Les auteurs Joan Dufour (« Arkade »…) et Benoît Turpin (« Welcome to », « La planche des pirates »…) nous invitent à pratiquer la mécanique du Roll and Write (lance le.s dé.s et écris) dès 5/6 ans. Cette idée est monstrueusement excellente !
Avec un matériel tout en carton, bois et papier illustré par Rémi Leblond (« Birds »), le jeu nous embarque dans le monde des créatures horribles… pour rire.
Ils sont même plutôt sympathiques et attachants tous ces monstres qui posent pour la couverture de la boîte.
Et que dire des autres pièces du jeu, hautes en couleurs chatoyantes, qu’il s’agisse des standees de monstres, des jetons Peur qui se glisseront (pas toujours aisément d’ailleurs) dans le trouillomètre, ou encore des dés aux symboles de parties de corps de monstres (yeux, dents, jambes, bras, cornes ou accessoires).
Nous voilà munis d’une feuille sur laquelle nous cocherons les éléments récupérés grâce aux dés, et où nous dessinerons aussi notre monstre.
À chaque tour, le joueur actif lance des dés et en garde un pour lui. Il l’aura choisi en fonction de la partie du monstre qu’il tient à récupérer. Le joueur suivant prend alors un autre dé, puis le joueur suivant fait de même…

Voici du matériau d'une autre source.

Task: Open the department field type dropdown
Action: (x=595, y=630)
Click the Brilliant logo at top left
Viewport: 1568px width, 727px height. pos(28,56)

Le symbole obtenu sur le dé est coché sur la feuille. Attention toutefois, ne brûlons pas les étapes, pour récupérer un jeton Peur, il faut au moins 2 cases cochées du même symbole. On peut alors décider de prendre le jeton Peur correspondant qui ne fera qu’une modeste taille de 2. Ben oui, il en existe aussi un plus grand de taille 3 et un géant de taille 5.
Le but, c’est de dessiner son monstre, tout en tentant de faire monter son trouillomètre le plus haut possible. Attention, si je prends le pion 2 d’un des symboles, je ne pourrai pas prendre le 3 ou le 5. Et si j’attends un peu trop, peut-être qu’un de mes camarades me piquera sans vergogne aucune, et toute honte bue, le jeton Peur qui m’intéressait.
Lorsque je récupère un jeton Peur, je peux alors dessiner la partie du monstre correspondante.
Et si je ne peux ni cocher, ni récupérer quelque chose… et bien je me réconforte tout de même par la prise d’un jeton Décor.
Quel que soit le jeton pris, je le glisse dans le trouillomètre et le voici qui monte, qui monte, qui monte… et lorsqu’il déborde, la victoire se répand !
« Le grand méchant monstre » est un jeu malin. Il introduit la mécanique du Roll and Write en amenant les jeunes joueurs.euses à s’interroger sur la meilleure des tactiques à adopter. Vais-je tenter d’attraper les petits jetons Peur car cela semble plus rapide ? Cependant n’oublions pas que l’on s’aperçoit que les 5 jetons de valeur 2 ne sont pas suffisants pour remplir le trouillomètre. Alors, j’ai sans doute intérêt à aussi en chercher des plus grands… sans être toutefois trop gourmand.
Ce jeu a l’avantage de ne pas créer trop de frustration avec les plus petits, (un enfant pleurant à chaude larme et inconsolable peut mettre au tapis les meilleures intentions de jeux et laisser les adultes pantelants). Lorsqu’on ne peut rien prendre ou cocher, un jeton Décor est toujours à disposition en prix de consolation. Le trouillomètre augmente inexorablement, mais pas à la même vitesse pour tout le monde.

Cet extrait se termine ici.